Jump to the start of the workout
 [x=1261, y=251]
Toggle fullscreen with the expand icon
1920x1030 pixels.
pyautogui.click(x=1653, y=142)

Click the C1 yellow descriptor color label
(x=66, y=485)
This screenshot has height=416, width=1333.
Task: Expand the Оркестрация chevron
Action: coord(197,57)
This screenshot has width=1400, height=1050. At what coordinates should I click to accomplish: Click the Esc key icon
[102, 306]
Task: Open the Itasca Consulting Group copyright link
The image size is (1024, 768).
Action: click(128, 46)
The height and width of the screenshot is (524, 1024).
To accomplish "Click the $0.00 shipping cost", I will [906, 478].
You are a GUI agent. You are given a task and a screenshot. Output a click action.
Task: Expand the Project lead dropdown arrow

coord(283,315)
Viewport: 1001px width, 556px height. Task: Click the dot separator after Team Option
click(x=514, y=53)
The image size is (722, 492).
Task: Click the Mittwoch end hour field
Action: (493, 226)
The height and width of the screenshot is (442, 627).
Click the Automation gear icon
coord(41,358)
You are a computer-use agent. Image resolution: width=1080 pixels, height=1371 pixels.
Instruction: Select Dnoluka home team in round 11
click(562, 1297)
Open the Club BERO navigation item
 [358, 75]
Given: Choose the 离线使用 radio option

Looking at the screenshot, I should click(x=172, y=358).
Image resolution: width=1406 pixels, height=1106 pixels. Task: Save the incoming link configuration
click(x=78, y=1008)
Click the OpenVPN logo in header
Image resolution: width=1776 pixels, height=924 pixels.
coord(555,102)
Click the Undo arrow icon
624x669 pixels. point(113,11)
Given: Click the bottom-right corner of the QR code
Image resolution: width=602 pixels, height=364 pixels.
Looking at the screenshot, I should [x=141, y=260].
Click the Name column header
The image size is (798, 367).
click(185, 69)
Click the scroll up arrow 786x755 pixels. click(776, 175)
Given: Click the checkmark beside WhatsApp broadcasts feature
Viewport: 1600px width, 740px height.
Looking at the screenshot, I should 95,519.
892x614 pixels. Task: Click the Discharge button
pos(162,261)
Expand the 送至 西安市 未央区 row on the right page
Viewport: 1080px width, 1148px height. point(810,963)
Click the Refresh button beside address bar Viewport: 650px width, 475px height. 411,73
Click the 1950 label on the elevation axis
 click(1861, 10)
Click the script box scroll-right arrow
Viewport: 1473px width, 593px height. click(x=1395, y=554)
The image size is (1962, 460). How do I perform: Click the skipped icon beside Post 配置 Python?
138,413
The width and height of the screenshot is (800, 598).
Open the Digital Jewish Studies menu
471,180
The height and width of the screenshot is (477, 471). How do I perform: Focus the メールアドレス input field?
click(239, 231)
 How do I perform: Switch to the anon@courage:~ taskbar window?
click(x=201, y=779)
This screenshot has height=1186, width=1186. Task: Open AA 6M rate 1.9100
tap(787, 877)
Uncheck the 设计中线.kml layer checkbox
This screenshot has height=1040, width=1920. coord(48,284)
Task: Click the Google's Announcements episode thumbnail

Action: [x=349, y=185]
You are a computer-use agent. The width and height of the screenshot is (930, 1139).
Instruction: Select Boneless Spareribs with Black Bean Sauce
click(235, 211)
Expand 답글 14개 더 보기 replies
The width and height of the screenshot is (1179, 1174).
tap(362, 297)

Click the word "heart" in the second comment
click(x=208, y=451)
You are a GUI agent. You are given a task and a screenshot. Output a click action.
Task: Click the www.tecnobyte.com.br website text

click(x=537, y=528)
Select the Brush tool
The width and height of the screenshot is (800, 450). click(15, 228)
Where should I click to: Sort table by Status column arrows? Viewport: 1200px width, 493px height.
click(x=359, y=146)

+ + +

* **About this task**: Please return exactly the lines from the opening line of the data above through the line with "Click the scroll", both included and nothing else.

* **Exercise solution**:
Jump to the start of the workout
 [x=1261, y=251]
Toggle fullscreen with the expand icon
1920x1030 pixels.
pyautogui.click(x=1653, y=142)

Click the C1 yellow descriptor color label
(x=66, y=485)
This screenshot has height=416, width=1333.
Task: Expand the Оркестрация chevron
Action: coord(197,57)
This screenshot has width=1400, height=1050. At what coordinates should I click to accomplish: Click the Esc key icon
[102, 306]
Task: Open the Itasca Consulting Group copyright link
The image size is (1024, 768).
Action: click(128, 46)
The height and width of the screenshot is (524, 1024).
To accomplish "Click the $0.00 shipping cost", I will [906, 478].
You are a GUI agent. You are given a task and a screenshot. Output a click action.
Task: Expand the Project lead dropdown arrow

coord(283,315)
Viewport: 1001px width, 556px height. Task: Click the dot separator after Team Option
click(x=514, y=53)
The image size is (722, 492).
Task: Click the Mittwoch end hour field
Action: (493, 226)
The height and width of the screenshot is (442, 627).
Click the Automation gear icon
coord(41,358)
You are a computer-use agent. Image resolution: width=1080 pixels, height=1371 pixels.
Instruction: Select Dnoluka home team in round 11
click(562, 1297)
Open the Club BERO navigation item
 [358, 75]
Given: Choose the 离线使用 radio option

Looking at the screenshot, I should click(x=172, y=358).
Image resolution: width=1406 pixels, height=1106 pixels. Task: Save the incoming link configuration
click(x=78, y=1008)
Click the OpenVPN logo in header
Image resolution: width=1776 pixels, height=924 pixels.
coord(555,102)
Click the Undo arrow icon
624x669 pixels. point(113,11)
Given: Click the bottom-right corner of the QR code
Image resolution: width=602 pixels, height=364 pixels.
Looking at the screenshot, I should [x=141, y=260].
Click the Name column header
The image size is (798, 367).
click(185, 69)
Click the scroll up arrow 786x755 pixels. click(776, 175)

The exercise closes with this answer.